This week I am practicing the art of economy in cooking. In other words, I’m trying to figure out how to use what I have in my freezer and refrigerator before I go buy more food. This is mainly because I’ve already spent all my allotted grocery money until the next paycheck. I’m sure I could write some very interesting food posts, but in case some of you are getting bored with those, I thought I better do a family post today.
This one is about Elise, because I’d like to brag about her a bit today. Funny how our children’s accomplishments are just as exciting to us parents as our own.
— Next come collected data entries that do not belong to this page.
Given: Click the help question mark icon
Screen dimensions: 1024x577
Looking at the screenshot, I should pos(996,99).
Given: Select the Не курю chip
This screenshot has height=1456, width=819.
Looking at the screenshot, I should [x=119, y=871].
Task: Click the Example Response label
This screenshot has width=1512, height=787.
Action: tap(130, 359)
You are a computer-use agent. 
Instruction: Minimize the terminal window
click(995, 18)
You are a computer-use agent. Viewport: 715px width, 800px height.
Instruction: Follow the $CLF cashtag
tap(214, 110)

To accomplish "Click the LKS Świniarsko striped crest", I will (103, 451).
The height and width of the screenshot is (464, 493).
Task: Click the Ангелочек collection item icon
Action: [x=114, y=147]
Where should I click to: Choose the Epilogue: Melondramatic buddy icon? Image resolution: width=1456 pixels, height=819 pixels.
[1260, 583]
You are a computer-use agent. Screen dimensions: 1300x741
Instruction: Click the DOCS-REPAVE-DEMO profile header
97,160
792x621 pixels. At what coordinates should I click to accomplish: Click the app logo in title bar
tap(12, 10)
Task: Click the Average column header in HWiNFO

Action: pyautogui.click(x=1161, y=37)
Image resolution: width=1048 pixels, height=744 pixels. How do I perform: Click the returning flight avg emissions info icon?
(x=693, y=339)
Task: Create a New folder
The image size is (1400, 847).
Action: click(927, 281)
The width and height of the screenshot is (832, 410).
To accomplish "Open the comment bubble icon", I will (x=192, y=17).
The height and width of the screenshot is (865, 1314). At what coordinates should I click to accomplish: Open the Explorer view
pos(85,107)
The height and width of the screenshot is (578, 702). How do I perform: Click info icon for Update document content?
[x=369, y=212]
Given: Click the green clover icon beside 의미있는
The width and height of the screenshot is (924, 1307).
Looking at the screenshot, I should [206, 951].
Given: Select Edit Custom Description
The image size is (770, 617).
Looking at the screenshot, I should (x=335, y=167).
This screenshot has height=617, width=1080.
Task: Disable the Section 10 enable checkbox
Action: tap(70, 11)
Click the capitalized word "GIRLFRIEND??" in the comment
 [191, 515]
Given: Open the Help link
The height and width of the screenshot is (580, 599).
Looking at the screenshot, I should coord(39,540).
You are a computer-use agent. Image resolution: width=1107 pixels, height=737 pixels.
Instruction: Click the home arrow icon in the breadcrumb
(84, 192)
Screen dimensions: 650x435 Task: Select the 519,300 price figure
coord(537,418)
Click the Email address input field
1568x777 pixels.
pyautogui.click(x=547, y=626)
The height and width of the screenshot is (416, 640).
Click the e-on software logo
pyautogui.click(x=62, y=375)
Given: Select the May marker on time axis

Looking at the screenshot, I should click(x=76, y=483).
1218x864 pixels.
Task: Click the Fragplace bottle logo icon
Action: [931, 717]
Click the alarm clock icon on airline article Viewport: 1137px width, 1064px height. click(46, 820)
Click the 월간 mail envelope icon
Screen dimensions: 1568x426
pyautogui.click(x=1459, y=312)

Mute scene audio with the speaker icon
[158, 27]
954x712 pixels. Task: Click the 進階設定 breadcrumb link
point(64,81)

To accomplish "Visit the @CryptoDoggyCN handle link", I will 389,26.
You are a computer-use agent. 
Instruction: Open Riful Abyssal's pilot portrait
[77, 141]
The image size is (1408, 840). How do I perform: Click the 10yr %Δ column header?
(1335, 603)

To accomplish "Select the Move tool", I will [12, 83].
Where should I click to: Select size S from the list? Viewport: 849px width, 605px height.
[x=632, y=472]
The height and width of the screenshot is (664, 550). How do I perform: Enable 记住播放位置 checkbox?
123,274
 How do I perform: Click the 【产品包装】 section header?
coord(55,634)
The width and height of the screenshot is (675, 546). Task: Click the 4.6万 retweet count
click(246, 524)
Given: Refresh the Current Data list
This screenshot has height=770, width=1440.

As a recap, after several years of dance (mainly ballet) Elise started gymnastics at the end of January, just before turning 8 years old. Since she was almost 8, she was put in the 8 and up beginner class. She thrived in the class and seemed to have found something she was designed to do. Her small petite frame has been an asset, and her determination to learn has surprised even me. I like how her class is set up so that the teachers rely quite a bit on the student’s own initiative to improve. After 3 months in the beginner class, Elise could do all the required moves to graduate into the intermediate class. That was one month ago.
My grandparents were here for Elise’s first intermediate class, and got these pictures of her during the warmup stretching. I don’t remember Elise ever getting this limber in ballet, I think this has happened in the 4 months she’s been doing gymnastics. I could tell this new class was difficult for her, but you won’t ever hear her admit it. She views gymnastics as she does anything else she enjoys. As long as she CAN do it, it isn’t hard. Hard things are things you can’t do or don’t like to do. But even though she wouldn’t admit it, that class was difficult for her. After she finished, I was trying to encourage her by explaining all the things she could practice at home even without equipment so she could speed up the process. She burst into tears. One of the moves they had her do (bridge walk, which is basically walking backwards on your hands and feet while bent over backwards) had given her a headache, and that had stuck with her the rest of the practice. I would have never known by watching her though, she never gave up, and kept doing everything her teachers asked her to do. She hardly ever hesitates, but jumps right into each new thing, whether it be a backflip or a dismount off the low beam.
We spent some time talking that first night, and Elise was very quickly encouraged again. She never once said she didn’t want to go back, but I was thankful to see the joy return to her eyes when I explained how even at her age she could learn all the things she wanted to learn, it would just take some time. With her goals in reach again, she attacked the next class without hesitation, even the bridge walk.
Yesterday was just her 3rd class in intermediate. I love to watch her, but it is harder now, as instead of standing out in the beginner class, she is obviously one of the beginners in the intermediate class. Plus her small size means she sometimes has to ask to have a higher mat brought up for her to be able to do the bar exercises. But she is working hard, and I’m proud of her. After class last week, I went down from the observation balcony to meet her, and found that she was still on the mat with a coach. The coach was asking her to do several things for her, including all the stuff she had to do just to move up to the class. I assumed they were checking that she really should be in that class, and was worried they’d tell me she had been moved too soon and would have to be moved back down. I shouldn’t have been worried. What they were in fact doing was evaluating her for pre-team, which is the precursor to the competition team they have. She had somehow stood out enough in class that she’d caught a coach’s eye. The coach explained the requirements (3 more hours of gymnastics a week), and that in the extra classes they’d work more to Elise’s strengths, letting her develop the skills she is most naturally skilled at. The coach was impressed with Elise’s petiteness and her natural ability and felt that she had great potential. We’re going to hopefully try out one of these new classes tomorrow to make sure it is a good fit, but Elise is thrilled and not at all worried about the extra work. I’m thrilled too, and as long as the harder work doesn’t make Elise suddenly realize how difficult all this really is, I think it will be good for her. I am realizing though that I am beginning a new stage, one in which I drive my children around to different events. I guess I shall have to start calling myself a “gymnastics mom.”